[[ READING TEXT open ]]
Analysts talk a lot about data validation, but before data are validated and before they are used for any analysis, they need to be verified.  Many of us think of this as ‘simple’ sense-checking – do the data we have pulled make sense considering what we have asked for?  This step comes before validation and analysis.

There are three basic steps I take with every new data set I receive. The steps themselves are not complicated, but they can lead to pretty complicated fixes.

1. Do you have what you think you should have?

The easiest way to find this out is to run a frequency on each key variable – how many cases are in the data set? Is it about what you would expect? Running frequencies of age of the patient population, dates of services, service type and other key variables used in cohort selection will quickly tell you if you have the right data set.

For example, if you were wanting to pull the NICU discharges for your hospital, you would want to know that the number of cases you pull matches pretty well other sources of discharge data for your hospital, that the age range of the patients would be mostly under three months of age, and that the discharge dates fit within the year you wanted to pull.

With healthcare data, it is common to have duplicate cases for one reason or another. Running a script to identity duplicate cases is easy. It is key to remember, though, that a duplicate case is the same patient getting the same service on the same day from the same provider. Cases that are similar for the same patient on the same day are not duplicates. So set these rules with care.
[[ READING TEXT closed ]]
[[ STUDY MATERIAL open ]]
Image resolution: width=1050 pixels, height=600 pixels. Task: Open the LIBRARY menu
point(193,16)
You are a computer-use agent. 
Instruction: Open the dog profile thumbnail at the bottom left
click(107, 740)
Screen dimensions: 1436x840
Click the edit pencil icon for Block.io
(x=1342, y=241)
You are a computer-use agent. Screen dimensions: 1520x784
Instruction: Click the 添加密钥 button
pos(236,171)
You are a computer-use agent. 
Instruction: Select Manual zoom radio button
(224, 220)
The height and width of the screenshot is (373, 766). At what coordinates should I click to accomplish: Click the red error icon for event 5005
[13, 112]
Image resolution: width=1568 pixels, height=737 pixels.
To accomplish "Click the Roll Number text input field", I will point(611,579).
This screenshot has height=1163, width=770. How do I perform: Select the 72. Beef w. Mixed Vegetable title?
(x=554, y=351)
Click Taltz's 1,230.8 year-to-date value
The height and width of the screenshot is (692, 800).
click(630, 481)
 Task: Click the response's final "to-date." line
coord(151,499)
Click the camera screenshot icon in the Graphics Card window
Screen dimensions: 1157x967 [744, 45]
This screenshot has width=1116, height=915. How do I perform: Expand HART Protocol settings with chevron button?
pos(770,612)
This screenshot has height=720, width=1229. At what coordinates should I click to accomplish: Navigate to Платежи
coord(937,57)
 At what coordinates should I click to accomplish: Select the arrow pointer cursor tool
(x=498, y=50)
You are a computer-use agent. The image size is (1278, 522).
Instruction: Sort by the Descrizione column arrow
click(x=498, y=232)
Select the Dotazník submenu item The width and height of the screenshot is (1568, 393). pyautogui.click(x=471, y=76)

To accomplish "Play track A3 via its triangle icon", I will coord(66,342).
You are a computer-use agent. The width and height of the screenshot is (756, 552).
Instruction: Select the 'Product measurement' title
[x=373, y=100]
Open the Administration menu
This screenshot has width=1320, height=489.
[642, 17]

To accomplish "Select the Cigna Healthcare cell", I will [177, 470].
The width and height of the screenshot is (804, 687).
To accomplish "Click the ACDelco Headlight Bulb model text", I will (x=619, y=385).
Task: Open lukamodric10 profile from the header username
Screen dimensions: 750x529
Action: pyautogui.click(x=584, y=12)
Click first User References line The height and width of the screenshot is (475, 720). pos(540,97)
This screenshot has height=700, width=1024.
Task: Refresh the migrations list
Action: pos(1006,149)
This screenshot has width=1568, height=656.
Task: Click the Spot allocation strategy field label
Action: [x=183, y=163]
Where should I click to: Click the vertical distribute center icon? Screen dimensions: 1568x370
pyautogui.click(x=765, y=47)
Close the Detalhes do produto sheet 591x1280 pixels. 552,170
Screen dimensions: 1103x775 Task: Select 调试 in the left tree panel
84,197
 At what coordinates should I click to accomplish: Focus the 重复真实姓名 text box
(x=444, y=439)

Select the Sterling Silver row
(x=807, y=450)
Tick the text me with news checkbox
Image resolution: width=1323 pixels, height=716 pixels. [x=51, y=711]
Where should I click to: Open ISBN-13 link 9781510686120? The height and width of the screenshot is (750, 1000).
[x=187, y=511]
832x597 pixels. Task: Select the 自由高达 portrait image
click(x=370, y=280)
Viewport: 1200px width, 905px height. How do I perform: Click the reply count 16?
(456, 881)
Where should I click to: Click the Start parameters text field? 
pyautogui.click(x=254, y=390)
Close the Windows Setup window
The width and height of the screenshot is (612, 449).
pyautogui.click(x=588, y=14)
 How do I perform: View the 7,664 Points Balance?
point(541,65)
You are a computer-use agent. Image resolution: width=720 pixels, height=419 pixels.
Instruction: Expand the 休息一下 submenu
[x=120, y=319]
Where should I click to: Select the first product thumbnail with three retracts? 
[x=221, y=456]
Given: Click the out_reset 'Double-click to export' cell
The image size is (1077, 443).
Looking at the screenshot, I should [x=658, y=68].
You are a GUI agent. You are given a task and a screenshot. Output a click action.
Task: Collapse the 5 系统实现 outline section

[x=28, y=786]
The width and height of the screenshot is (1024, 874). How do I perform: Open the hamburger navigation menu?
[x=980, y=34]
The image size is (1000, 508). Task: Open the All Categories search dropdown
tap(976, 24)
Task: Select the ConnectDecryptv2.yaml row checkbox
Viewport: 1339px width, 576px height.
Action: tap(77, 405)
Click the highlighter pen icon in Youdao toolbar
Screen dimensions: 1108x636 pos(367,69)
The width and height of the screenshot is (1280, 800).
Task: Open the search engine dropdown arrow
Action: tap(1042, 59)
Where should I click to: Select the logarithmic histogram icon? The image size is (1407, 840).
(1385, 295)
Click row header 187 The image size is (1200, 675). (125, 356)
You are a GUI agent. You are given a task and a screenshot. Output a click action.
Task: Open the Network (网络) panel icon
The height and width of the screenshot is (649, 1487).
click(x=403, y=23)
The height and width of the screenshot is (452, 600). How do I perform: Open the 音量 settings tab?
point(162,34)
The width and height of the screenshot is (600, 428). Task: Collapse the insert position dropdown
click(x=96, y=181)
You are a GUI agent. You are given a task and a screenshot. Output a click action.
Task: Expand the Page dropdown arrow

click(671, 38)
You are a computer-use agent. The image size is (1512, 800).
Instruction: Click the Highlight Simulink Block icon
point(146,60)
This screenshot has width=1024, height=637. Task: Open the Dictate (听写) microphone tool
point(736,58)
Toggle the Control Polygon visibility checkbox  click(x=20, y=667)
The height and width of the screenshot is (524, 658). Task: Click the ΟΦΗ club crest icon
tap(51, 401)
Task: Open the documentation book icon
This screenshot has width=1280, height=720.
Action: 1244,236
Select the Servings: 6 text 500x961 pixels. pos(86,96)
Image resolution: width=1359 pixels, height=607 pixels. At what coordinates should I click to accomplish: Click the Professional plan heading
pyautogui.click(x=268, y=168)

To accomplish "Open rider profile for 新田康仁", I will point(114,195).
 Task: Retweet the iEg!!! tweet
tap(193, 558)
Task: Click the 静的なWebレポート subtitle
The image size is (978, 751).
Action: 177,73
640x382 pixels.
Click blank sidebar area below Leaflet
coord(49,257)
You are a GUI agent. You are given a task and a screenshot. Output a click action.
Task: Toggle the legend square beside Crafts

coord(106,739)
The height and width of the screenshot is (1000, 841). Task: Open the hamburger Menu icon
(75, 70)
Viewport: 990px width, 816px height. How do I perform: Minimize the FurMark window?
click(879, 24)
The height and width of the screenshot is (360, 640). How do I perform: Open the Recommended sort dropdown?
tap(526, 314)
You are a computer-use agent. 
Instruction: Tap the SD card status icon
[[ STUDY MATERIAL closed ]]
• REQUIRED ACTIONS:
(1) Repeat the data verification text word for word, starting at "The easiest way" and ending at "right data set.".
(2) According to the data verification text, what counts as a duplicate case in healthcare data?
The records were drawn from a different source than the text.

• TASK RESULTS:
(1)
The easiest way to find this out is to run a frequency on each key variable – how many cases are in the data set? Is it about what you would expect? Running frequencies of age of the patient population, dates of services, service type and other key variables used in cohort selection will quickly tell you if you have the right data set.

(2) A duplicate case is the same patient getting the same service on the same day from the same provider.